Sharing failure: why we need to talk about what went wrong
We get it — mistakes happen. And while it may be tempting to keep it a secret and silently move forward, sometimes there’s more value in sharing your failures than sweeping them under the rug.
Mistakes can be embarrassing, so much so that your organization’s first instinct may be to keep it under wraps and solve the issue ASAP. What you may not realize, however, is — you are not alone.
Chances are, there are a number of companies out there making that very same mistake.
But what if you could have saved them the headache? Success stories aren’t the only kind that need to be revealed.
Facing your fears does not only have to mean fixing the problem, sometimes it can mean openly discussing your failures. Learning vicariously is an essential way for others to learn from your success. This shows just how powerful sharing your story can be.
Problem-sharing can easily lead to problem-solving. With the right attitude, your organization can quickly go from failure to inspiration. Here are a few reasons to share your story:
Build strong internal and external connections
In the past, we’ve explored the many ways that storytelling can be a secret weapon for internal communicating success. However, the stories that need to be told should not be limited to just the victories.
The people that decide to listen to what you have to say will want to know who you are; that includes both good and bad.
Revealing your shortcomings to the world is not an easy feat, and your fellow peers know this. Braving that fear for the sake of collaboration can earn you some much-deserved respect and consideration.
Storytelling has the power to touch the emotions of each and every person present. Stories can get our brains working, inspire us and appeal to our empathy.
Because of the addition of this human element, you leave individuals with a sense of camaraderie and a story of value.
We cannot stress it enough — people want authenticity. Honest storytelling that shows where you thrived AND where you nose-dived is what creates a bond between you and your listeners.
Broadcasting disappointments is more than just a method to teach lessons, it’s a medium for connecting people at all levels.
Airing your “dirty laundry” is not quite the crucifixion it may seem. Just as you recovered enough to tell your story, others will understand and ultimately draw strength from your tale.
It’s essential that you create and reinforce those relationships. Who knows, maybe next time you’ll be the one to learn from them.

**The tasks:**
- 1) In the article on sharing failure, what do people want, according to the sentence the article says it "cannot stress enough"?
- 2) Please continue the article on sharing failure from its final sentence.

**Record list:**
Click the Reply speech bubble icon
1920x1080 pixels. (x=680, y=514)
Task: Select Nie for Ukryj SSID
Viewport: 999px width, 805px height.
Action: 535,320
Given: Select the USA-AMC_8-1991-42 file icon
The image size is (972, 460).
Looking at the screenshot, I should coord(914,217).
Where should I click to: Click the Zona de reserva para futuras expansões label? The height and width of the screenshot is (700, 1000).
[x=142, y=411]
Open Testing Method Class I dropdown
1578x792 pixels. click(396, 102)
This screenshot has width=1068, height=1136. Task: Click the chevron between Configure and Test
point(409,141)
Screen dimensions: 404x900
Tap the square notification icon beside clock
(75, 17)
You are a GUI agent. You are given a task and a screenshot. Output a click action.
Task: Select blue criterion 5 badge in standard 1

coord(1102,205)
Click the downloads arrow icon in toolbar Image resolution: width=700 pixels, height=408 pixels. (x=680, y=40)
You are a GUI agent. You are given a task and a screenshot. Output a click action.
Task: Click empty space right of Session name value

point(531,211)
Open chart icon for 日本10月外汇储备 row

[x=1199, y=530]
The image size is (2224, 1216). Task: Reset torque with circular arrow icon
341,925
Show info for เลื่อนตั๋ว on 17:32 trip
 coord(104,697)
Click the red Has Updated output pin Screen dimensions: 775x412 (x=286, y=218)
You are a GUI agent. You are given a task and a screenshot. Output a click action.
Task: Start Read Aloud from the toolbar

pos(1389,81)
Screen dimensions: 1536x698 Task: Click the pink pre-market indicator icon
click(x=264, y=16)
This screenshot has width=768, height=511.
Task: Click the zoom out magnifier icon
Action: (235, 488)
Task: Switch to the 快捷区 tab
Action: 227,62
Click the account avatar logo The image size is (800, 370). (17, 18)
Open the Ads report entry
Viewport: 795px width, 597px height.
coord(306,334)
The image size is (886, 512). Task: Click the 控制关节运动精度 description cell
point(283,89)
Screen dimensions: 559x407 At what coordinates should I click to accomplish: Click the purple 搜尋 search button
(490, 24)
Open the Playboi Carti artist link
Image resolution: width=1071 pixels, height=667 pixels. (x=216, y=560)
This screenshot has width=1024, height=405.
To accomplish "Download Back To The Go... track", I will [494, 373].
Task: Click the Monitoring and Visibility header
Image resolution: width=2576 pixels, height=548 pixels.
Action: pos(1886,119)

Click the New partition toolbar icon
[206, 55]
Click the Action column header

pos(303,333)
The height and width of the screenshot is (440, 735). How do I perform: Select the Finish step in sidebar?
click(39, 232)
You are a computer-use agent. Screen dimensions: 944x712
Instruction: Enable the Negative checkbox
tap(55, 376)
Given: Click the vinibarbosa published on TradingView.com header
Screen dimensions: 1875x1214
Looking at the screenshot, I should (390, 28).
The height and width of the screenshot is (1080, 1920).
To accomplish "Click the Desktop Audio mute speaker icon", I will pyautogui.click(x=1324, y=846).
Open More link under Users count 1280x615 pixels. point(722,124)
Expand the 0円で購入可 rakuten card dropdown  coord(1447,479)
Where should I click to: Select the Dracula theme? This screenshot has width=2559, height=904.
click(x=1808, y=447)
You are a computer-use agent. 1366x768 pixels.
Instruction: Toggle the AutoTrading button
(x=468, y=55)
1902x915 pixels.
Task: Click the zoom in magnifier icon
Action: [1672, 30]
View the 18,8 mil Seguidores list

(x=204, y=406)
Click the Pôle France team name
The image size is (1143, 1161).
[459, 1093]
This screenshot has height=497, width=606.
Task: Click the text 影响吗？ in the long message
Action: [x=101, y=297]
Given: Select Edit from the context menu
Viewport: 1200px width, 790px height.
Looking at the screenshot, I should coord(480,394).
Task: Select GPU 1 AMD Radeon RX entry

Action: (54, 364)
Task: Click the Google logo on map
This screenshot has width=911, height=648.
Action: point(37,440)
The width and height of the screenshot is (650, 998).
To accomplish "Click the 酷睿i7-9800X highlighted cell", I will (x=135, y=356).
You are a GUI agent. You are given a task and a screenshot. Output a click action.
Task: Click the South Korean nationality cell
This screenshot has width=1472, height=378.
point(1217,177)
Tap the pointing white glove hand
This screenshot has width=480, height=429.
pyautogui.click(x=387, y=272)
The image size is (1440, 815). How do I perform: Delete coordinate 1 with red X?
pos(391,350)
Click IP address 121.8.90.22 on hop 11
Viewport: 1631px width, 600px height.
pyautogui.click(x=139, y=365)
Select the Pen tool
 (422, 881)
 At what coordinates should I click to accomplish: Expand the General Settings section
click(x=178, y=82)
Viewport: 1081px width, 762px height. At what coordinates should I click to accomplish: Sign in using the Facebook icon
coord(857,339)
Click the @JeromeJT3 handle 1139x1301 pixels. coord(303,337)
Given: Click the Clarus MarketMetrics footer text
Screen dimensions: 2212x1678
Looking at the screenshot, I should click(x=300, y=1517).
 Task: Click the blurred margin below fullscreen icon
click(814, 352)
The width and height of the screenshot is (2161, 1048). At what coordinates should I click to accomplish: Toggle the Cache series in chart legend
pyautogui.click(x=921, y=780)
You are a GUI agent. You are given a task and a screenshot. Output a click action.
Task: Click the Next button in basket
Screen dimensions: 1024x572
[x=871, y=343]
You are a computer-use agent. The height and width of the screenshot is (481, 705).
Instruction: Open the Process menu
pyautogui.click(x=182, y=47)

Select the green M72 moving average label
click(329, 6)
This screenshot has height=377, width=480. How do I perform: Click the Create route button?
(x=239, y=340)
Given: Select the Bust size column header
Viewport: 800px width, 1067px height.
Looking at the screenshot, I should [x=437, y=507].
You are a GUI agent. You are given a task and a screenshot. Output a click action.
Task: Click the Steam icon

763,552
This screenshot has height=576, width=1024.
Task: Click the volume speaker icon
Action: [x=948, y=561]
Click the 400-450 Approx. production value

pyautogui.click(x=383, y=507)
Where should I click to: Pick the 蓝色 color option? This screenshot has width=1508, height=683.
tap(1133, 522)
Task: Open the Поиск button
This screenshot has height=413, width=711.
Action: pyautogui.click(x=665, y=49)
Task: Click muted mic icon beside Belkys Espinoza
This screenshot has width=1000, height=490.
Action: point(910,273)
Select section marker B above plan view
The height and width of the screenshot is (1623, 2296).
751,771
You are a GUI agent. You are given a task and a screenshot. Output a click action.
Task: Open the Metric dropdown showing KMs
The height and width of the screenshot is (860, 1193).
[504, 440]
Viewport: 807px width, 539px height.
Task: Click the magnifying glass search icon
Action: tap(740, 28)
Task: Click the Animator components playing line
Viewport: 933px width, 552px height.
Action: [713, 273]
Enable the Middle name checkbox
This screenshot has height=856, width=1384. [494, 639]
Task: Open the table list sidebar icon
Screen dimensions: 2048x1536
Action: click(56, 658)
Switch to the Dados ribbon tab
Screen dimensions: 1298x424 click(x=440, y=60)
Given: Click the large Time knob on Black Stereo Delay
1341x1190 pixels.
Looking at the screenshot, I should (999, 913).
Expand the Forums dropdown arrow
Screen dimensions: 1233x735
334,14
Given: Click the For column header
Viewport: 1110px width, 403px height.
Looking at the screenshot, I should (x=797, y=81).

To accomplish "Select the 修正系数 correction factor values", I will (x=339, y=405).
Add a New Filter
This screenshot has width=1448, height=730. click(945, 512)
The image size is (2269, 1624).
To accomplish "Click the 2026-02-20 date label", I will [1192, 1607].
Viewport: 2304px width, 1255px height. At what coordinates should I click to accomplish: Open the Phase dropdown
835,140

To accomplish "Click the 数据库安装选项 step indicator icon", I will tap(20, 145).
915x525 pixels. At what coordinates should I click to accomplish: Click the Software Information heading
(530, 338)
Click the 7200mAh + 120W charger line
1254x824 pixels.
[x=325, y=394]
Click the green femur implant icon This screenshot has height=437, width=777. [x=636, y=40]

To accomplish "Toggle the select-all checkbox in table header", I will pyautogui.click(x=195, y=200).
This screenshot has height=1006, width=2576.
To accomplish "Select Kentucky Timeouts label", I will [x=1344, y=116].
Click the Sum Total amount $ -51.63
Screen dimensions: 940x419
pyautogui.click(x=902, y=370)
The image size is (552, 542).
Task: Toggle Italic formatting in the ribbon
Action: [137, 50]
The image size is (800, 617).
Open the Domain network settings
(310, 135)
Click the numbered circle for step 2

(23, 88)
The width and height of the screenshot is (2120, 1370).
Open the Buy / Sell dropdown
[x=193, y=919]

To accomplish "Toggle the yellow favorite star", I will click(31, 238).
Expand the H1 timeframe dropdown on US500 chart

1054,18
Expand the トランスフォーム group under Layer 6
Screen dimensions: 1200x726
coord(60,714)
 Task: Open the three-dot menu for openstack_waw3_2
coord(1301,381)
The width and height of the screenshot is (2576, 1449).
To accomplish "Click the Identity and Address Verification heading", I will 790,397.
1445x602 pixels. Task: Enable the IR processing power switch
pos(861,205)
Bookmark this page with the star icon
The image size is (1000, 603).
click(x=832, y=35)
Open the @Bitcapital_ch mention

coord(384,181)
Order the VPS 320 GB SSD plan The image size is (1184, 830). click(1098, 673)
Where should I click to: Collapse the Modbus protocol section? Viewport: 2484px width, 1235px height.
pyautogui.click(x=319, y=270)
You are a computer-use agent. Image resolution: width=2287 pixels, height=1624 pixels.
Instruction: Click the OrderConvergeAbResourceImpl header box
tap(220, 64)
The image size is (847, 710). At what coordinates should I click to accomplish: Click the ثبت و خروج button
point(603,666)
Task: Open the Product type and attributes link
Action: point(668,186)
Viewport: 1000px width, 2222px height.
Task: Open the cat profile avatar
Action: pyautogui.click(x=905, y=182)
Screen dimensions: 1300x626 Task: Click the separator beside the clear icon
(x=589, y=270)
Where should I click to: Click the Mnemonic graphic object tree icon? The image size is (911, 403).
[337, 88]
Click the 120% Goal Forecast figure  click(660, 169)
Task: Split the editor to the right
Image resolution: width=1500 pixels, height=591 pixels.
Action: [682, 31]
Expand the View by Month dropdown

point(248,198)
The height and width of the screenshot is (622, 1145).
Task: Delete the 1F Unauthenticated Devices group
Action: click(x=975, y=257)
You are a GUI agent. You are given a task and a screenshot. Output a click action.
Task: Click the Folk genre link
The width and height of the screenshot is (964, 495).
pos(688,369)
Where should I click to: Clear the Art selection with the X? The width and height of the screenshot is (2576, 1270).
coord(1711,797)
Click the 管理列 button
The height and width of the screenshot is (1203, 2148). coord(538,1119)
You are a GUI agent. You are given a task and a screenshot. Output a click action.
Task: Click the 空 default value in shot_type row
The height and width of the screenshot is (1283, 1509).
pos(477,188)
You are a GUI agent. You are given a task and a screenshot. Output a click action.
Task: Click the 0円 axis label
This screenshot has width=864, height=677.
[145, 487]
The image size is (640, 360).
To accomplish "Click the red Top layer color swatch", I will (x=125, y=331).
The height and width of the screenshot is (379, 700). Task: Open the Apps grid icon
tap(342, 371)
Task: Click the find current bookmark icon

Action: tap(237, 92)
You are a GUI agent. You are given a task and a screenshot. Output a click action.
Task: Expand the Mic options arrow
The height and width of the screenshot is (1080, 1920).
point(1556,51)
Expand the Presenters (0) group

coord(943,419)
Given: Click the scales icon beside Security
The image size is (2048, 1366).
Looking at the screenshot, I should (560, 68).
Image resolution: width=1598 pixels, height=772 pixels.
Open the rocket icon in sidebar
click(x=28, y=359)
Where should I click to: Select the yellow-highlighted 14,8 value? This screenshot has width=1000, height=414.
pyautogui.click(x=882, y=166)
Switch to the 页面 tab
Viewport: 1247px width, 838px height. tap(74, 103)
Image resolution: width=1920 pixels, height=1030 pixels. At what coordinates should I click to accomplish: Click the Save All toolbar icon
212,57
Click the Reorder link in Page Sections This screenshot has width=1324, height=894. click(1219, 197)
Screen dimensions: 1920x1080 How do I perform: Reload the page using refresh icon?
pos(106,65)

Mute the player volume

**Final results:**
- 1) Authenticity.

- 2)
Others can learn from your mistakes
You may be asking yourself: A failure story? Why would any successful individuals want to dwell on their misfortunes?
The truth is: the best leaders are the ones that reflect on their failures. And these individuals are the ones that others look to steer them on the path to success.
It may not always be easy to publicize, but your failures are what shaped your career and revisiting them can only strengthen you and those around you.
Become a thought leader in your field not because you get everything right, but because you’ve already gotten everything wrong. Once you realize this, you are genuinely ready to impart your knowledge onto others.
There’s no need to sugar coat what happened or point fingers. Your listeners want to hear the whole truth, and that includes you taking accountability for your role in the catastrophe.
The months you spent searching for a solution — reveal it. The advice you gathered from other pros — share it. Use your experiences as a lesson for those who may be on the path to disaster.
Ultimately, you’ll become a “beacon of positivity” as you create a platform where entrepreneurs admit where they went wrong to help their peers avoid making the same mistakes.
Reflection fosters innovation
Leaders who experience success have an opportunity to share their journey, and not through rose-colored lenses.
There are ups and downs to any journey and sharing them allows your audience to reflect on your choices and solutions.
You do not necessarily need to have all the answers. However, opening your failures up for discussion will give others the chance to pick up from where you left off.
Sometimes, other individuals just need to know they are not alone in a situation to inspire them to find their own solutions.
Regardless of the platform, encourage open and honest conversations about the realities of business success. Give a step by step account of where you went wrong to help your peers avoid making the same mistakes.
Having a realistic idea of what to expect on their journey to the top enables your colleagues to find and narrate their own stories with a head start.
What they discover can lead to a whole other realm of possibilities. Who knows, their solution may just be something you’ll be implementing the next time things come crashing down.
Encourages a problem-solving mind-frame
Failures are often defining moments. Not because it exhibits the knowledge you lacked, but because it’s an expression of the knowledge you’ve gained.
During every failure tale, it’s important to emphasize that it is past and discuss what should happen next. Be solution oriented and forward thinking.
While you may want to preach caution, dampening their strategic minds with fear of what ‘could’ happen is pointless.
Push those that hear your story to be tactical, open-minded and bold. Shifting the mood from a letdown to positive and energized is a powerful tactic for reframing the minds of your colleagues.
Ultimately, they will begin to see mistakes as less of a roadblock and more of a minor speed bump. This form of thinking breeds resilient, talented and daring leaders.
Successful people are great storytellers. They have perfected the art of persuasion. But, for every success story, there are a million more stories about the obstructions on the way.
Storytellers falsely believe that the main focus of these stories is the explanation of how they overcame all potential obstacles. Rarely do we focus on the detailed hardships and the many things that went wrong during the journey.
It’s important not to see your failures as a loss but as an opportunity. Don’t let the unfavorable perception or negative stigma prevent you from making a difference.
This collaborative, accountable and accepting mind-frame will help ensure you focus more on the lucrative future than the troubling past.